# Small spot light on the front of the boat



## Alumacraft (Sep 26, 2010)

looking for a small spot light to put on the front of my boat. (a permiante light mounted on the bow)

it will be used to get out to the duck hunting spot, about 10-15 min. of use in the morning.

it doesnt need to be to big and bright and I dont want it to eat up the battery. 

how big of light should I get? 

I have no glue on what to get and how bright it will be?


----------



## Alumacraft (Sep 26, 2010)

do some of you guys have spot lights on the bow of your boat?

lets see your set up...


----------



## Ranchero50 (Sep 26, 2010)

Better check with your local game warden, in most states it's illegal to run a light like that because the glare blinds the bow navigation light. I wouldn't hard mount it just to avoid being questioned or fined for it. 

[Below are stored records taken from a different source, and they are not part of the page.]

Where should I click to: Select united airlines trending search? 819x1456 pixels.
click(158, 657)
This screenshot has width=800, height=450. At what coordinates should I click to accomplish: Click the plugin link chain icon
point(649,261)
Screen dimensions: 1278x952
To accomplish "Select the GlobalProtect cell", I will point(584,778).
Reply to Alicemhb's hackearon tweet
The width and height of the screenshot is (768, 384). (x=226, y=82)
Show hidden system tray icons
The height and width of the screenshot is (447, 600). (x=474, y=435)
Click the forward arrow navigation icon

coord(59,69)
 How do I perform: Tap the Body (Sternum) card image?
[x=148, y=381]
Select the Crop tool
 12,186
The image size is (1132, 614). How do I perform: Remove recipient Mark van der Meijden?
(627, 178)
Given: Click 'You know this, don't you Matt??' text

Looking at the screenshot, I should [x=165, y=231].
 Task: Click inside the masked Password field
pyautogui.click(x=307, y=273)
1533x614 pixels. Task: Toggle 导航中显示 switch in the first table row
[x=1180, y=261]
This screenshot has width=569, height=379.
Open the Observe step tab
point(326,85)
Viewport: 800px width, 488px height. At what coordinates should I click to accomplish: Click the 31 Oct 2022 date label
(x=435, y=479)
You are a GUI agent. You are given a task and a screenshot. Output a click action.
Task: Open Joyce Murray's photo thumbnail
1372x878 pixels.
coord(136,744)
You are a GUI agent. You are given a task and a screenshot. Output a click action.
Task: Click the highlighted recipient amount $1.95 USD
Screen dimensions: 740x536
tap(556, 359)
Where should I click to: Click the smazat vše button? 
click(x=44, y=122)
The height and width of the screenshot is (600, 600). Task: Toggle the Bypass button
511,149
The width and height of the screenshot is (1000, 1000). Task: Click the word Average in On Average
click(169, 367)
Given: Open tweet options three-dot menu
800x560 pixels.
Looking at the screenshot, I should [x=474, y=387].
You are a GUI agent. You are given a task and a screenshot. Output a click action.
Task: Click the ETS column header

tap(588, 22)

That being said a handheld spot light from Wal-mart works great.

Jamie


----------



## baseball_guy_99 (Sep 27, 2010)

I have 2-55 watt driving lights on the front of my boat for the same purpose.

These were like $20 at Wal mart.


----------



## Hanr3 (Oct 1, 2010)

I have a 2 million candle power watt light I use. Its hand held and plugs into an accessory outlet I added to teh bow and stern of the boat. I can light up the shore from a long ways out. A really long ways out. :mrgreen:


----------



## lckstckn2smknbrls (Oct 3, 2010)

baseball_guy_99 said:


> I have 2-55 watt driving lights on the front of my boat for the same purpose.
> 
> These were like $20 at Wal mart.


That's what I have. Makes throwing out the decoys much easier.


----------



## RiverRunner (Oct 12, 2010)

I want to mount some lights on the front of mine.....


----------



## yak_n_fish (Oct 29, 2010)

Saw these at HF and was wondering if they would hold up well on the bow of a boat:
https://www.harborfreight.com/automotive-motorcycle/accessory-lights/clear-lens-halogen-lights-37349.html







Thoughts?


----------



## jixer (Oct 29, 2010)

I have 2 hella 55w spots. They mount in half circle cups, so I can put them where they need to point. I also carry a 1 million cp spot that has its own battery and recharges on 12v.
On lakes they are to bright, they draw bugs, and I dont like using them, I can find the dock fine with the handheld. I think flood lights would would be better. Running on the river they work great, they light up about the same area as my trucks headlights.
I have only used them in short bursts, 2-3 per trip, about 7-8 min each. It didnt really seem to effect the battery at all, trolling motor and fish finder both worked fine for hours after.


----------